Since trolls are taken very seriously in the land of fire and ice, head to the Trolls’ Park at Fossatún, a recreational area created by the owners of the land that is part of their farm. There, your kids can climb into a cauldron and have their photo taken as well as learn more about the importance of trolls in Icelandic culture, explore Fossatún, and see if they can spot all the (man-made) trolls that are hiding there.
And if you’re looking to really score points with your children, take them underground for an unforgettable cave tour. Vatnshellir Cave, located in Snaefellsnes National Park, is an 8000-year old cavern that dips 144 feet below the earth's surface. Your child has to be at least five years old to go in, and entrance is free for kids 5-11 years old. Another option in the area is Viðgelmir, the largest lava tube in the country.
Iceland is also known for its Viking heritage, so there is no better and more fun place to explore the culture than Eiríksstaðir, an old farm that belonged to Erik the Red and is the birthplace of Leif the Lucky who, Icelanders believe, was the first European to see America. Your kids will experience what life was like at the time, and they can even dress like Vikings.

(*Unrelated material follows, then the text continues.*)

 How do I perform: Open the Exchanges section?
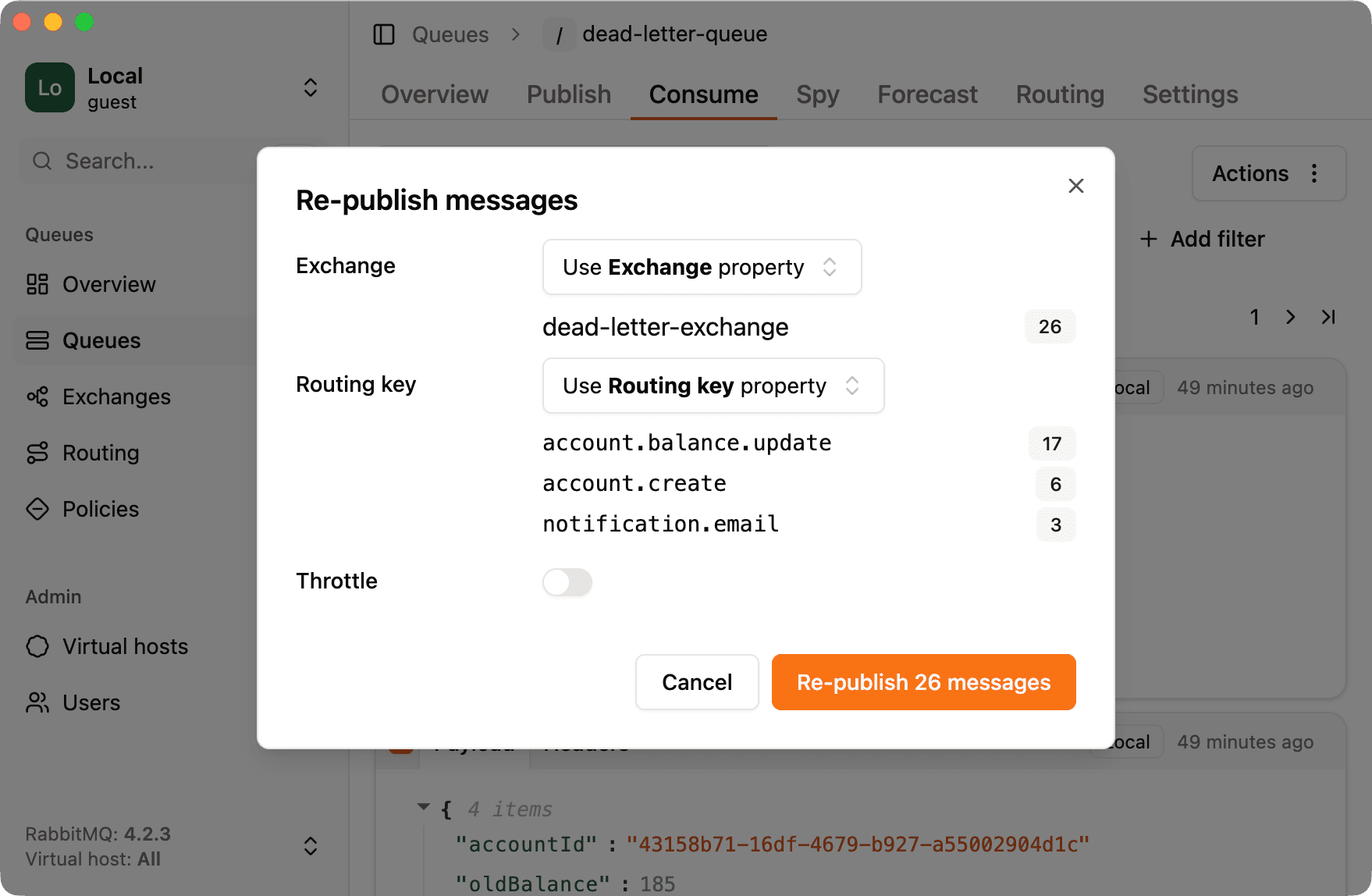coord(116,396)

Iceland's South Coast is the country's most popular region, and it's predictably packed with things to do and see. If you're in Reykjavik, make plans to visit Skautahol, an ice-skating hall with a rink that accommodates up to two thousand people. Another popular spot for ice-skating is the Tjornin Pond in downtown Reykjavik. Don’t worry, the pond is quite shallow (2.4 feet at its deepest point) and extremely safe.

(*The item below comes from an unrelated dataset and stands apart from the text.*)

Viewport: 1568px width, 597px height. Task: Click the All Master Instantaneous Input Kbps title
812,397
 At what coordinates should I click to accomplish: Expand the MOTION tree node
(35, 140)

Take a stroll back in time at the Arbaer Open Air Museum in Reykjavik and learn about what life in Iceland used to be. The museum is made up of 20 buildings, most of which have been relocated from downtown Reykjavik, and now form a town square. There is also a farm with domestic animals in the summertime, and the museum is open year-round with tours available in English.
If your kids are into Vikings, then they will surely appreciate a visit to an abandoned Viking Village. It’s actually a replica, located near the town of Hofn in the southeast, built in 2010 for a movie that was never shot. The village is open to visitors and consists of several houses with traditional moss-covered roofs that could definitely be mistaken for authentic. And don’t forget to take advantage of the many natural swimming pools, or sundlaugs, in the area. Even in the small fishing village of Vik, there is a warm public children’s pool with a slide.
Tips for Traveling with Kids in Iceland
If you plan to explore Iceland’s beautiful natural sights with toddlers, bear in mind that there are no formal bathroom facilities at most of them. Factor extra time in your itinerary for stops in nearby towns and villages.
Pack extra wool layers for your kids if you're visiting in the winter, and always bring windproof, waterproof jackets and pants even during the warmer months.
Don’t let your kids swim in rivers or the ocean - the currents are extremely dangerous, even for adults. Stick to the natural hot pools listed in this article instead.
Pack extra snacks for long drives. In remote areas of Iceland, gas stations may not sell food - or the “station” may, in fact, be just a couple of self-service machines by the side of the road. And speaking of roads: weather is extremely unpredictable in Iceland, so always check the conditions before you drive.